Climategate Update: About That Peer-Reviewed Stuff
Back when the Climategate affair first hit the news, head of the Intergovernmental Panel on Climate Change Rajendra Pachauri angrily defended the IPCC's Fourth Assessment Report (4AR) by asserting that it had been rigorously peer-reviewed. As the Guardian quoted Pachauri:
"The processes in the IPCC are so robust, so inclusive, that even if an author or two has a particular bias it is completely unlikely that bias will find its way into the IPCC report," he said.
"Every single comment that an expert reviewer provides has to be answered either by acceptance of the comment, or if it is not accepted, the reasons have to be clearly specified. So I think it is a very transparent, a very comprehensive process which insures that even if someone wants to leave out a piece of peer reviewed literature there is virtually no possibility of that happening."

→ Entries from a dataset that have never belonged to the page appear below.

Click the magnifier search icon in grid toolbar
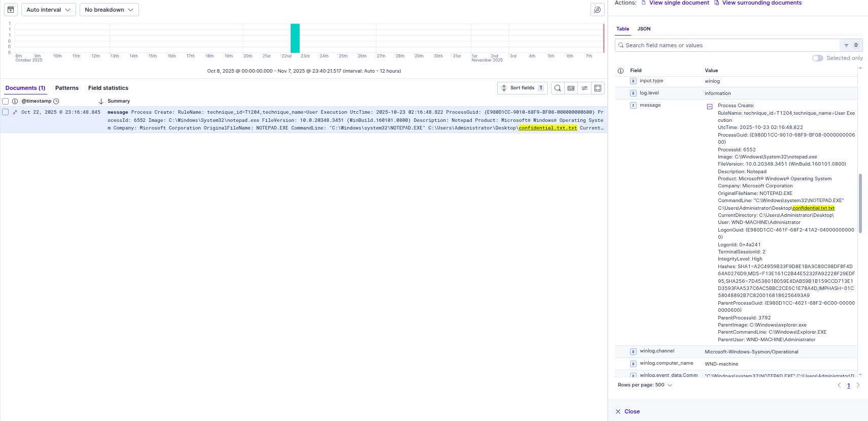 tap(558, 88)
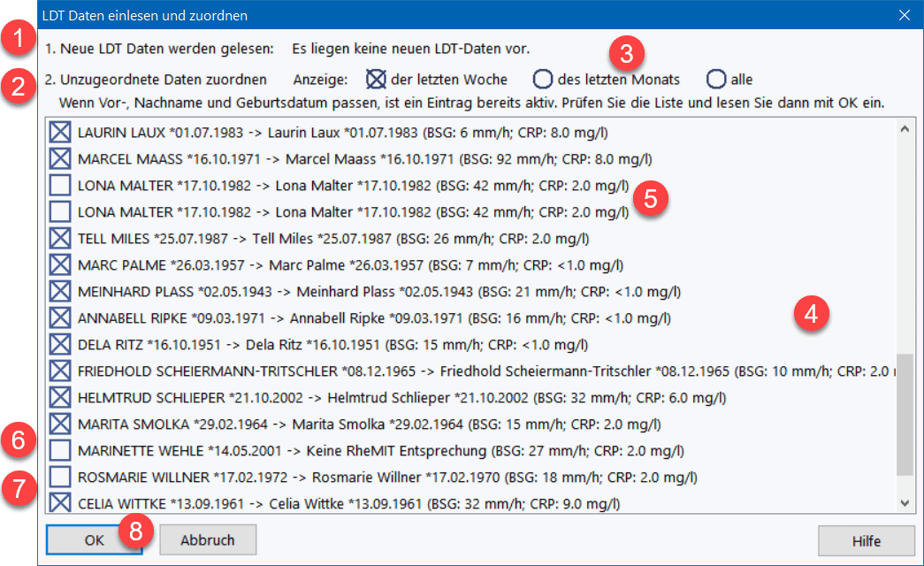Uncheck the MARCEL MAASS entry
The height and width of the screenshot is (566, 924).
click(60, 160)
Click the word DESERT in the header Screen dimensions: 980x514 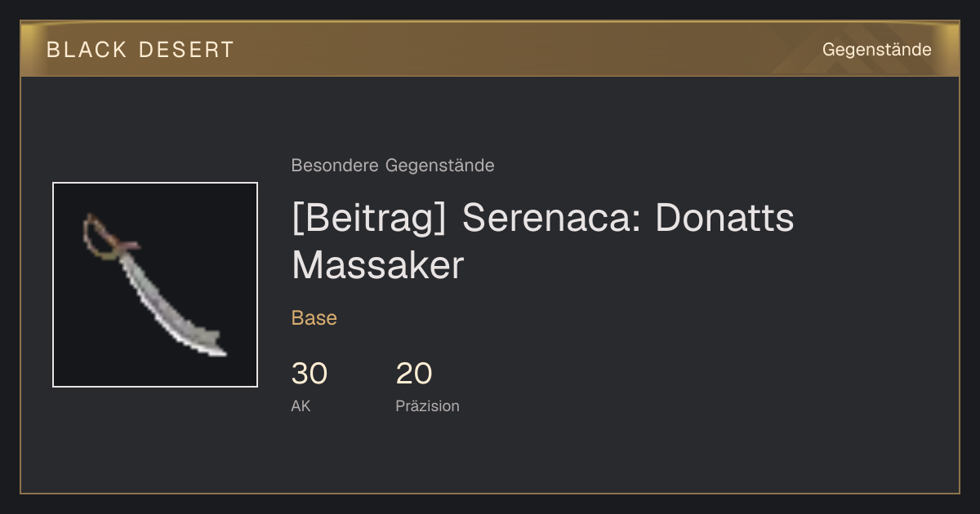pyautogui.click(x=187, y=50)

The Daily Telegraph is reporting that claims of rigorous peer-review may have been exaggerated:
… a new study put this claim to the test. A team of 40 researchers from 12 countries, led by a Canadian analyst Donna Laframboise, checked out every one of the 18,531 scientific sources cited in the mammoth 2007 report. Astonishingly, they found that nearly a third of them – 5,587 – were not peer-reviewed at all, but came from newspaper articles, student theses, even propaganda leaflets and press releases put out by green activists and lobby groups.
The group auditing the 4AR references was organized by Canadian global warming skeptic Donna Laframboise. You can find the report here and judge its accuracy for yourself.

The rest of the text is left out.